Here's a good "hot hand" debate between Guy Molyneux and Joshua Miller, over at Andrew Gelman's blog.
A bit of background, if you like, before you go there.
-----
In 1985, Thomas Gilovich, Robert Vallone, and Amos Tversky published a study refuting the "hot hand" hypothesis, which is the assumption that after a player has recently performed exceptionally well, he is likely to be "hot" and continue to perform exceptionally well.
The Gilovich [et al] study showed three results:
1. NBA players were actually *worse* after recent field goal successes than after recent failures;
2. NBA players showed no significant correlation between their first free throw and second free throw; and
3. In an experiment set up by Gilovich, which involved long series of repeated shots by college basketball players, there was no significant improvement after a series of hits.
-----
Then, in 2015-2016, Joshua Miller and Adam Sanjurjo found a flaw in Gilovich's reasoning. 
The most intuitive way to describe the flaw is this:
Gilovich assumed that if a player shot (say) 50 percent over the full sequence of 100 shots, you'd expect him to shoot 50 percent after a hit, and 50 percent after a miss.
But this is clearly incorrect. If a player hit 50 out of 100, then, if he made his (or her) first shot, what's left is 49 out of 99. You wouldn't expect 50%, then, but only about 49.5%. And, similarly, you'd expect 50.5% after a miss.
By assuming 50%, the Gilovich study set the benchmark too high, and would call a player cold or neutral when he was actually neutral or hot.
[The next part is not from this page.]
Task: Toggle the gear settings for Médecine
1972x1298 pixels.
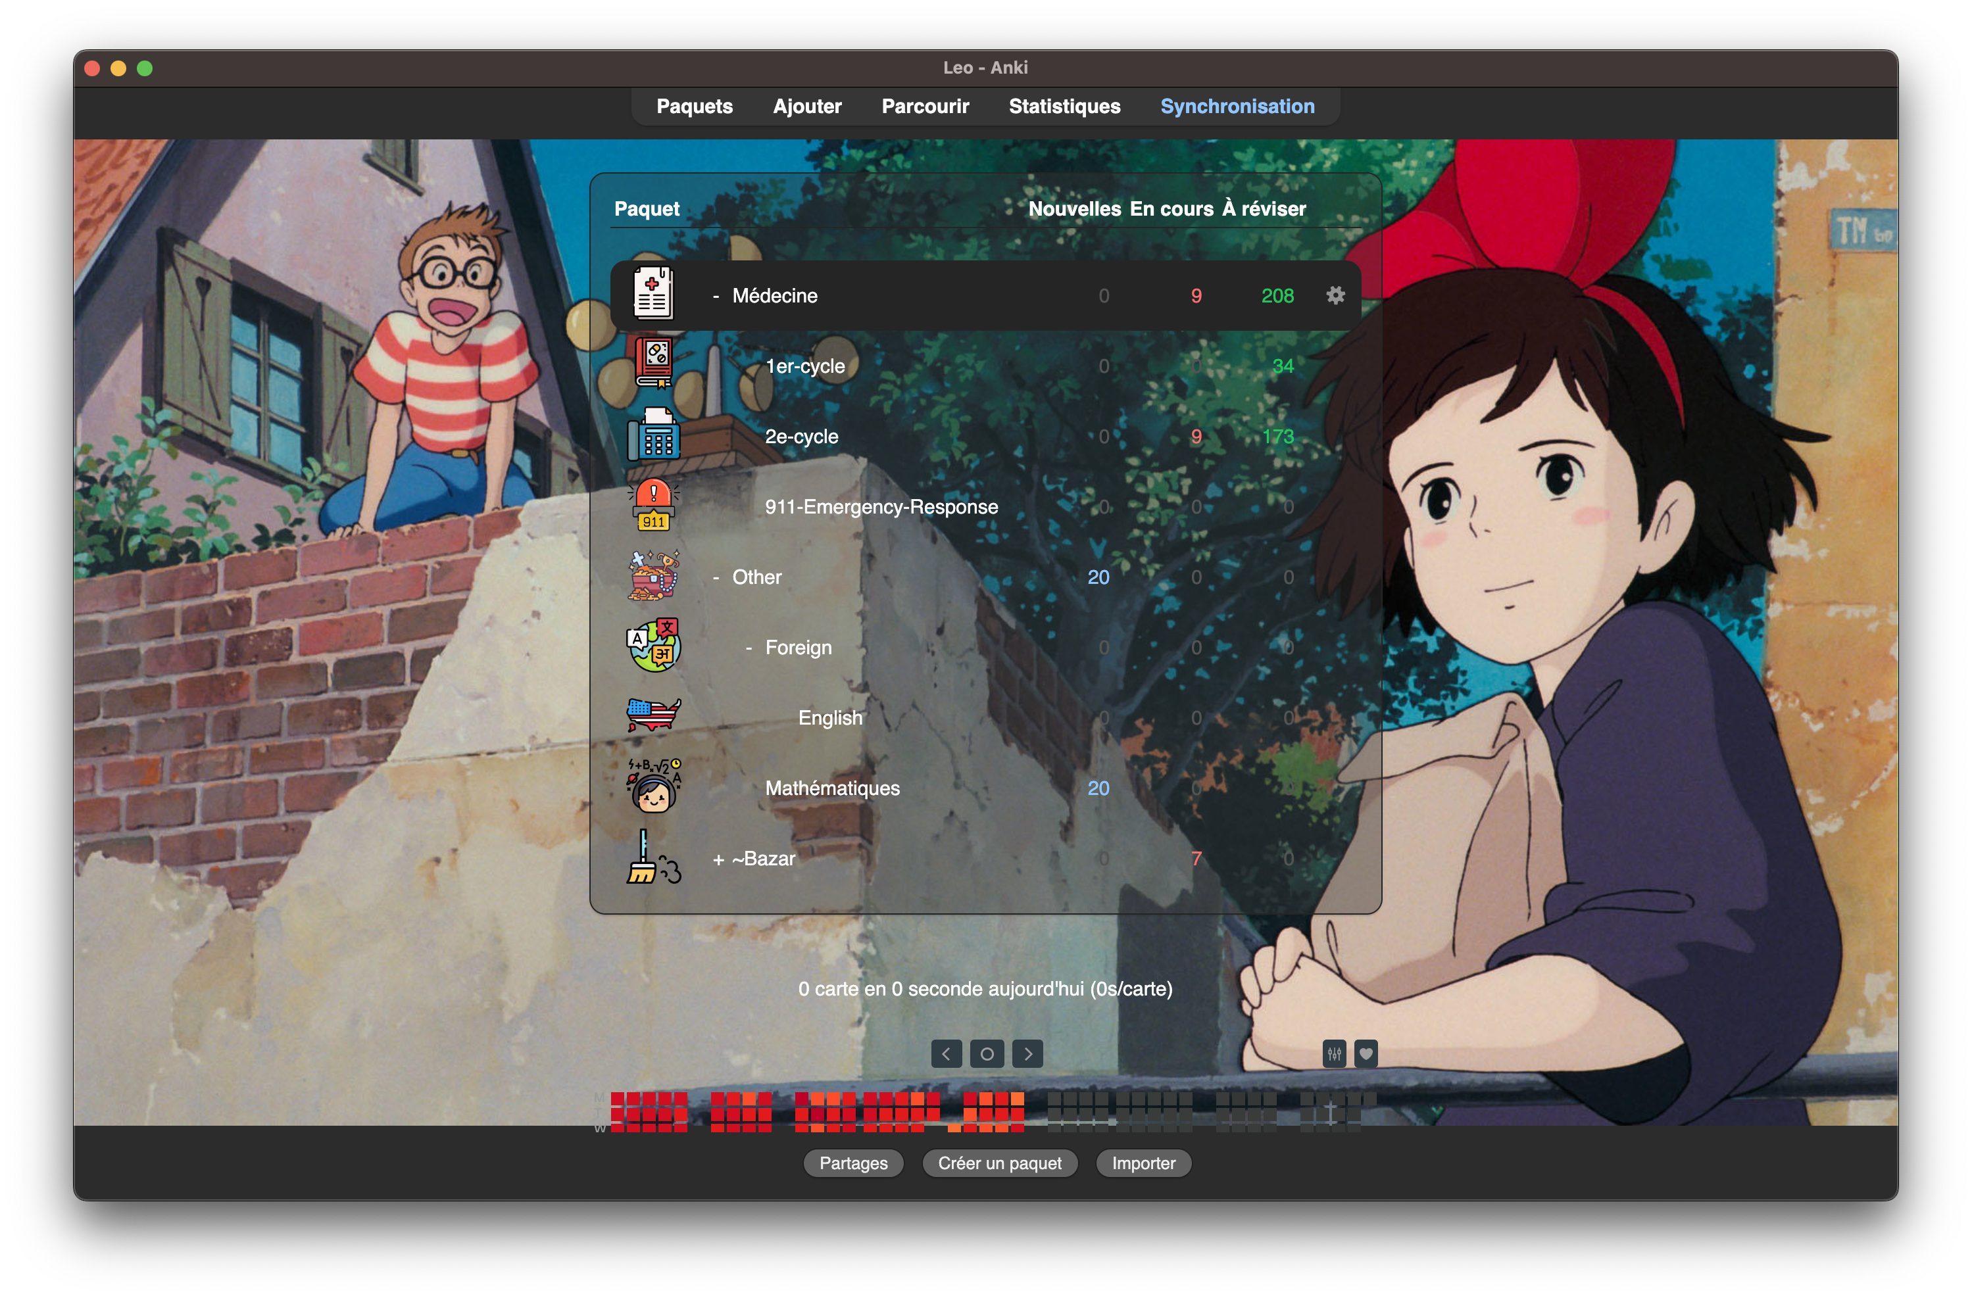Action: (x=1336, y=295)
(That's a special case of the flaw Miller and Sanjurjo found, which applies only to the "after one hit" case. For what happens after a streak of two or more consecutive hits, it's more complicated. Coincidentally, the flaw is actually identical to one that Steven Landsburg posted for a similar problem, which I wrote about back in 2010. See my post here, or check out the Miller paper linked to above.)
------
The Miller [and Sanjurjo] paper corrected the flaw, and found that in Gilovich's experiment, there was indeed a hot hand, and a large one. In the Gilovich paper, shooters and observers were allowed to bet on whether the next shot would be made. The hit rate was actually seven percentage points higher when they decided to bet high, compared to when they decided to bet low (for example, 60 percent compared to 53 percent).
That suggests that the true hot hand effect must be higher than that -- because, if seven percentage points was what the participants observed in advance, who knows what they didn't observe? Maybe they only started betting when a streak got long, so they missed out on the part of the "hot hand" effect at the beginning of the streak.
However, there was no evidence of a hot hand in the other two parts of the Gilovich paper. In one part, players seem to hit field goals *worse* after a hit than after a miss -- but, corrected for the flaw, it seems (to my eye) that the effect is around zero. And, the "second free throw after the first" doesn't feature the flaw, so the results stand.
------
In addition, in a separate paper, Miller and Sanjurjo analyzed the results of the NBA's three-point contest, and found a hot hand there, too. I wrote about that in two posts in 2015. 
-------
From that, Miller argues that the hot hand *does* exist, and we now have evidence for it, and we need to take it seriously, and it's not a cognitive error to believe the hot hand represents something real, rather than just random occurrences in random sequences. 
Moreover, he argues that teams and players might actually benefit from taking a "hot hand" into account when formulating strategy -- not in any specific way, but, rather, that, in theory, there could be a benefit to be found somewhere.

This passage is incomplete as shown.